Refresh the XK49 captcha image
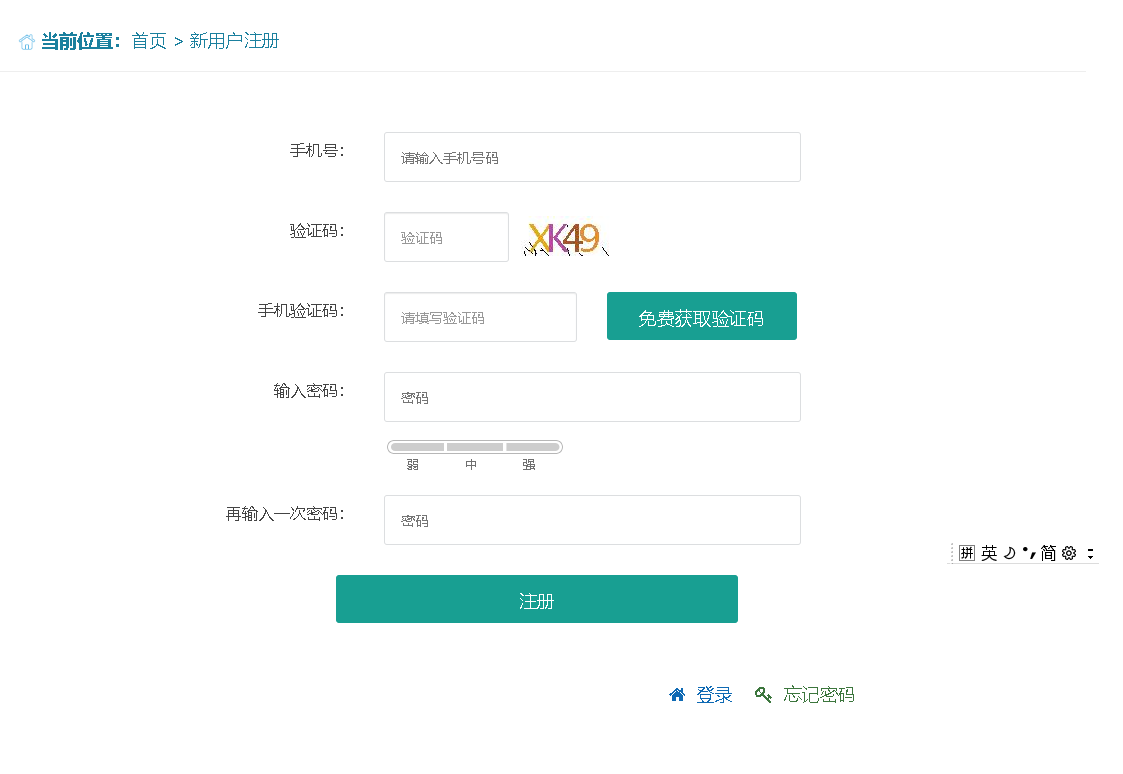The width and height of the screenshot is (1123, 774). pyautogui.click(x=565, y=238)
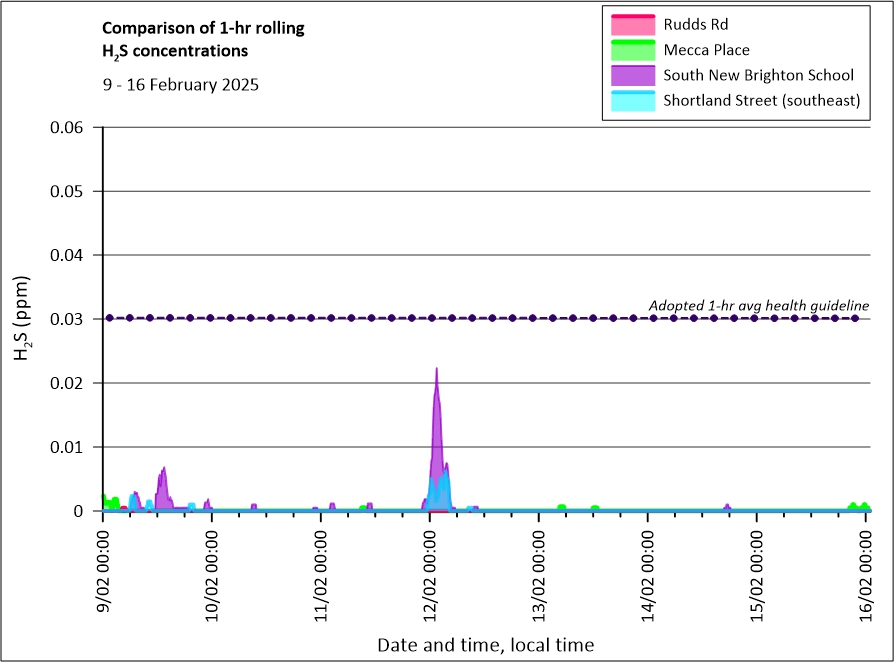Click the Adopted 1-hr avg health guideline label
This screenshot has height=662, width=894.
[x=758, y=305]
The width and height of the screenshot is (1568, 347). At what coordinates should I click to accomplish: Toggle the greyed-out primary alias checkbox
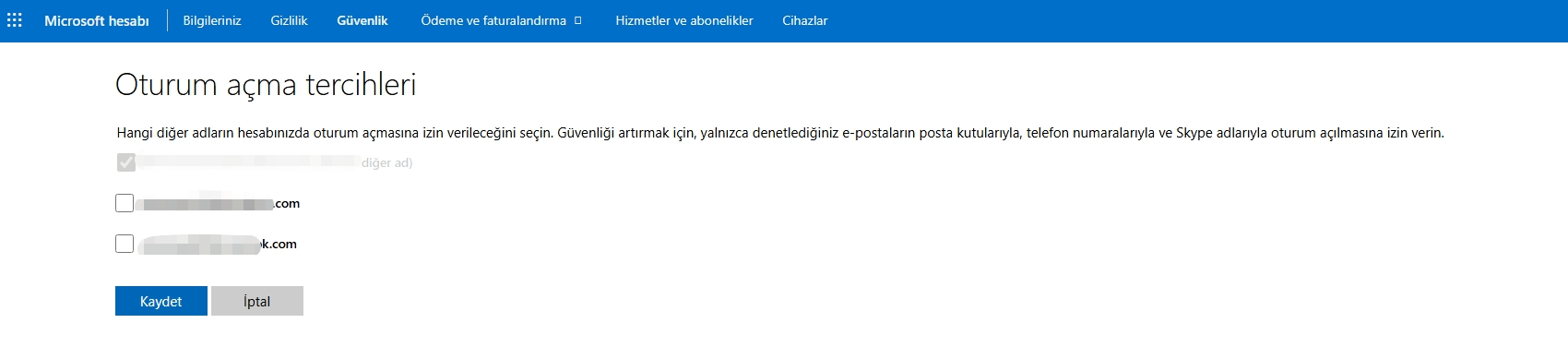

Task requirements: Above are records to transcribe exactly; leave their pictures out.

Solution for this task:
Refresh the XK49 captcha image
The width and height of the screenshot is (1123, 774). pyautogui.click(x=565, y=238)
Click the Adopted 1-hr avg health guideline label
This screenshot has height=662, width=894.
[x=758, y=305]
The width and height of the screenshot is (1568, 347). At what coordinates should I click to accomplish: Toggle the greyed-out primary alias checkbox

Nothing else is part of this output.